Ciò che ha concluso è ciò che abbiamo precedentemente accennato: un bambino cresce sano se ha dei modelli positivi di attaccamento. La mancanza di un fratello e sorella non condanna a diventare viziati o antisociali. Anzi, in alcuni casi, specie nei contesti scolastici, la Falbo ha rilevato una particolare propensione dei figli unici alla socialità e alla curiosità, oltre che alla condiscendenza e all'adattamento.
Troppe attenzioni a un solo bambino fanno male?
Sempre Toni Falbo ha sfatato un altro mito sfavorevole per i figli unici, ovvero quello che vorrebbe che le troppe attenzioni e cure dei genitori su un figlio solo possano, in qualche modo, farlo crescere adagiandolo sugli allori, farlo faticare di meno e fargli dare per scontate cose che gli altri bambini devono, in qualche modo, contendersi.
Nel corso delle sue molteplici ricerche la Falbo ha fatto paragoni ed esami su intelligenza, carattere e relazione genitore-figlio proprio per capire se le "coccole" focalizzate di mamma e papà potessero essere dannose. Il risultato è stato che non solo non erano dannose, ma anzi, nella stragrande maggioranza dei casi, queste attenzioni facevano crescere bambini più sani e sicuri.
Genitori e figli unici
In conclusione, nessun bambino nasce già con un destino scritto, a prescindere dall'avere fratelli e sorelle.
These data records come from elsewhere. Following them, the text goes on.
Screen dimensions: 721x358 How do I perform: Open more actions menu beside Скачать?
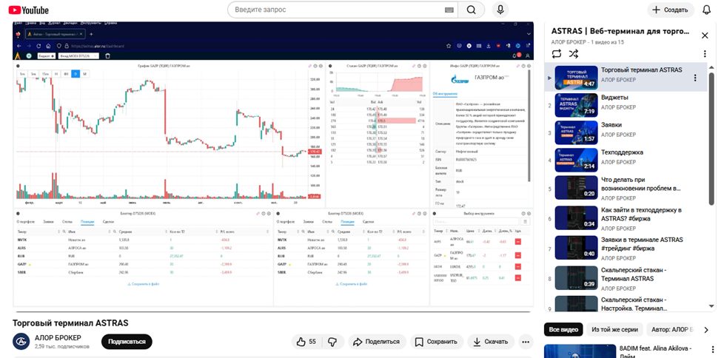point(526,342)
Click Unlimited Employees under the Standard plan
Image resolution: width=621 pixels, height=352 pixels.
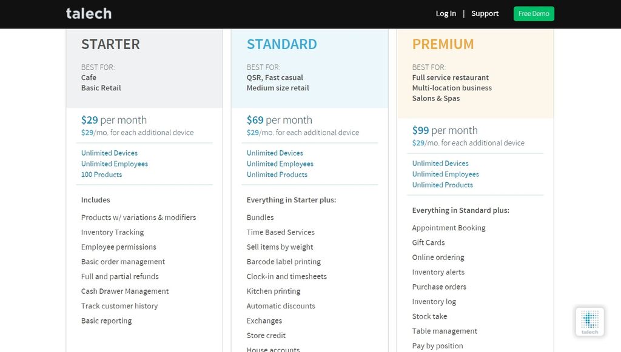click(280, 164)
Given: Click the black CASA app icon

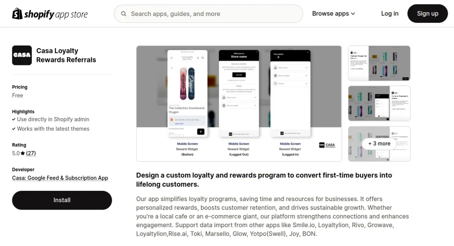Looking at the screenshot, I should point(22,55).
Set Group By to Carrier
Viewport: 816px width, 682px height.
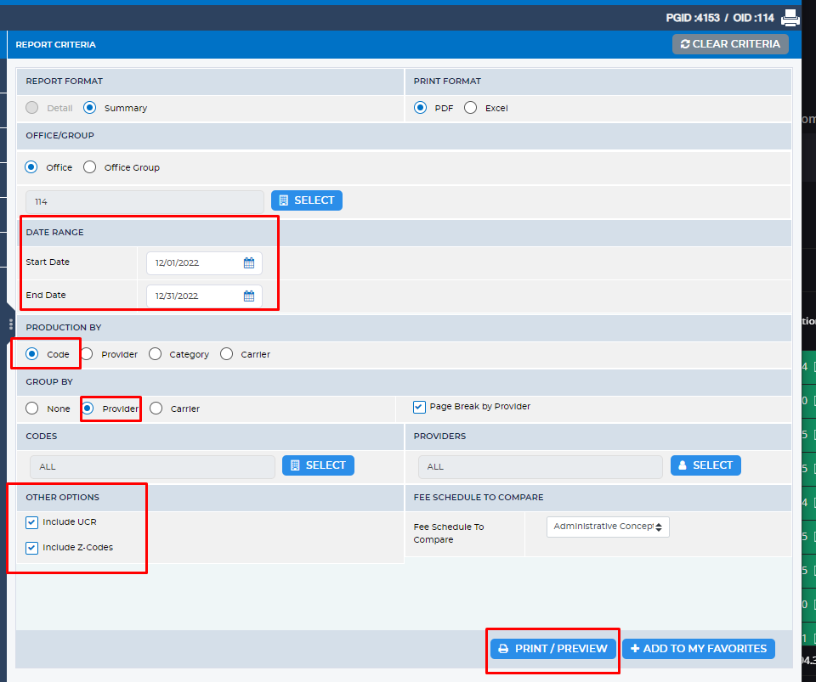click(156, 409)
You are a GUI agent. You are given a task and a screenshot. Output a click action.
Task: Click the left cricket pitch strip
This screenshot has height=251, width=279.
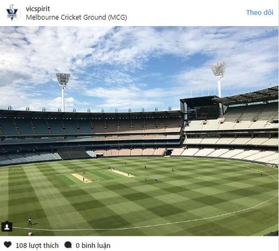click(81, 178)
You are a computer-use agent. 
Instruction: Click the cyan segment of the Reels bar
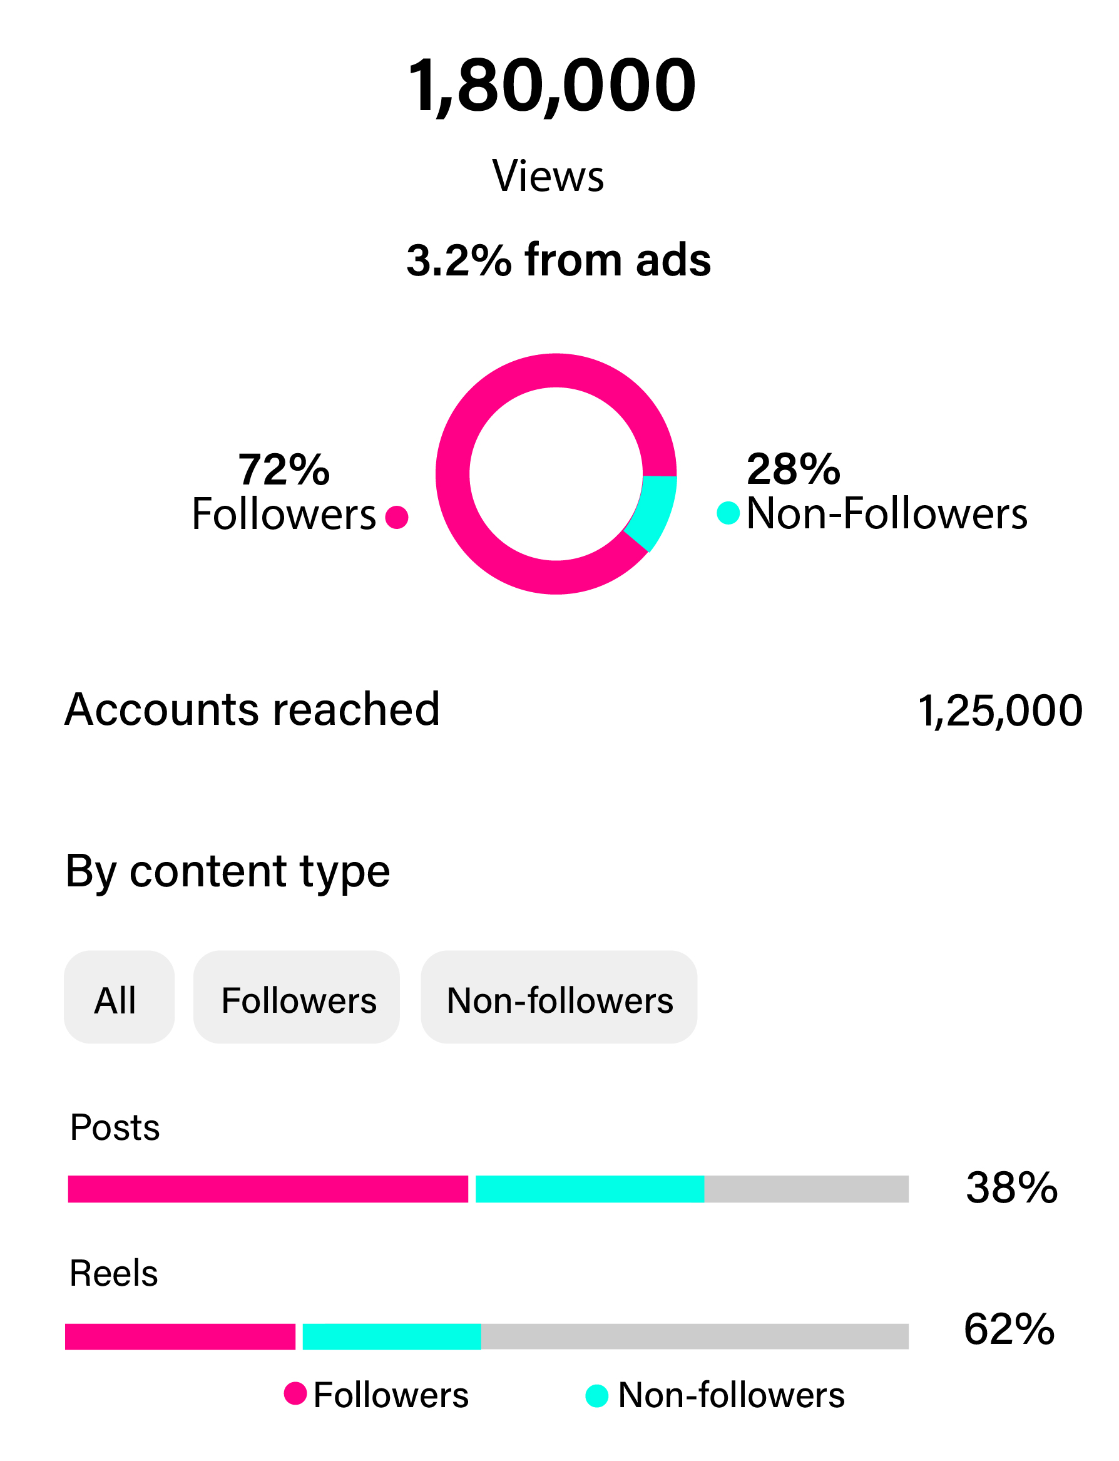[392, 1336]
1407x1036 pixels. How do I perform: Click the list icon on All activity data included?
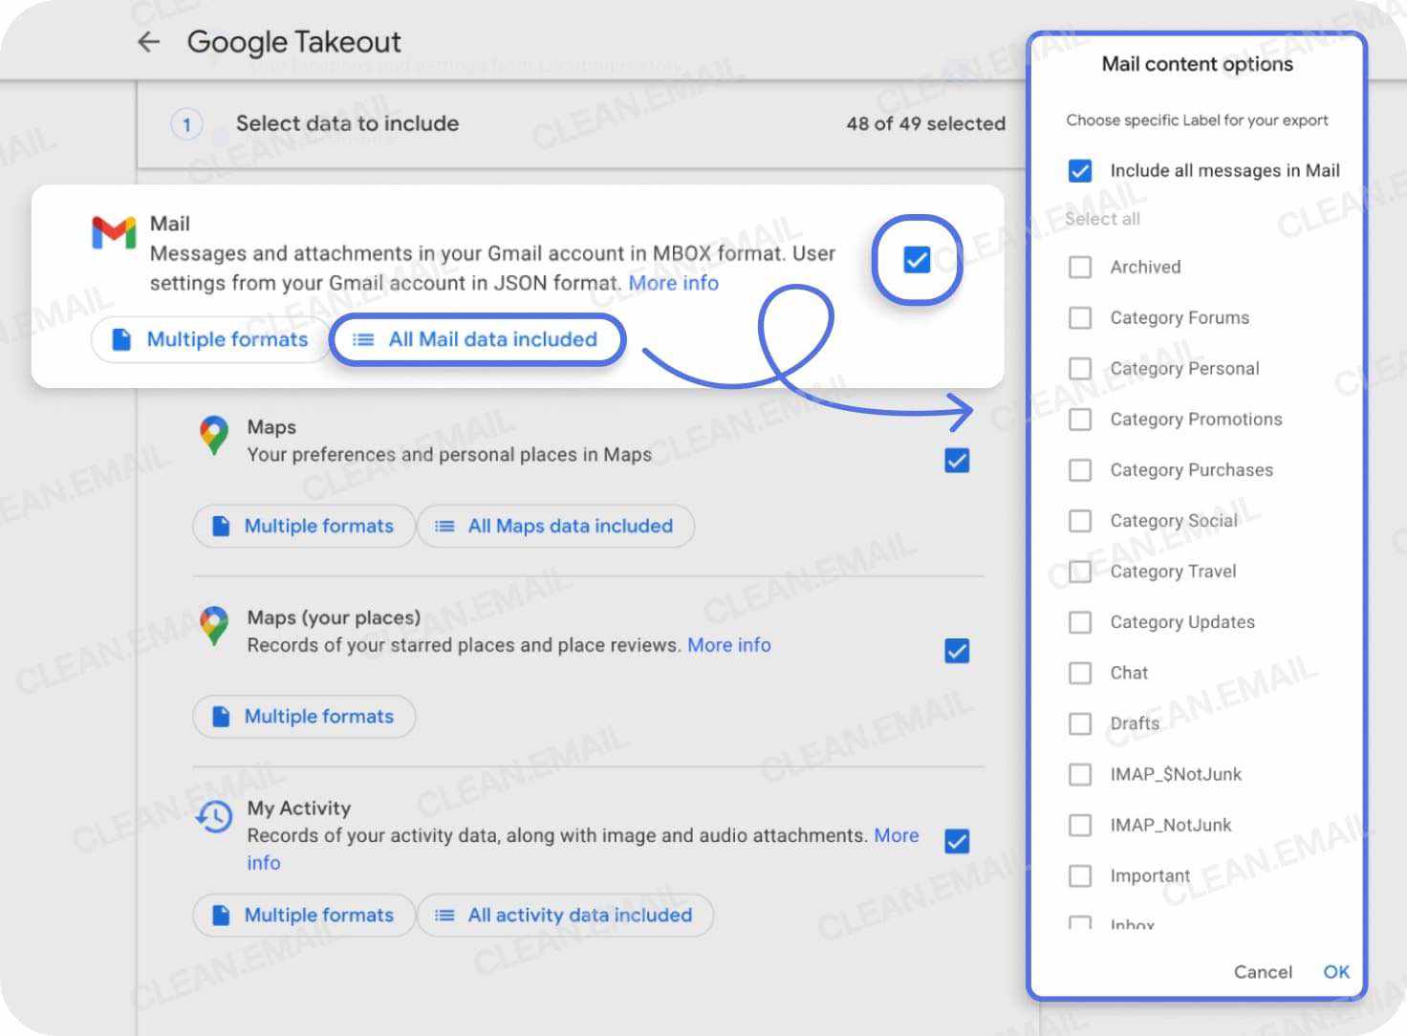click(444, 915)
Ciò che conta davvero è la relazione con i genitori, che dovranno sempre guidarlo nella maniera più serena e naturale possibile. Allo stesso modo, contano anche le reti d'amicizia che il piccolo stringerà a scuola e nel corso dell'infanzia.
Capricci e vizi sono tutto fuorché determinati: ogni bambino è un mondo a sé e apprende tutto ciò che ha intorno con grande curiosità. Non serve altro, dunque, che dare al bimbo gli insegnamenti migliori.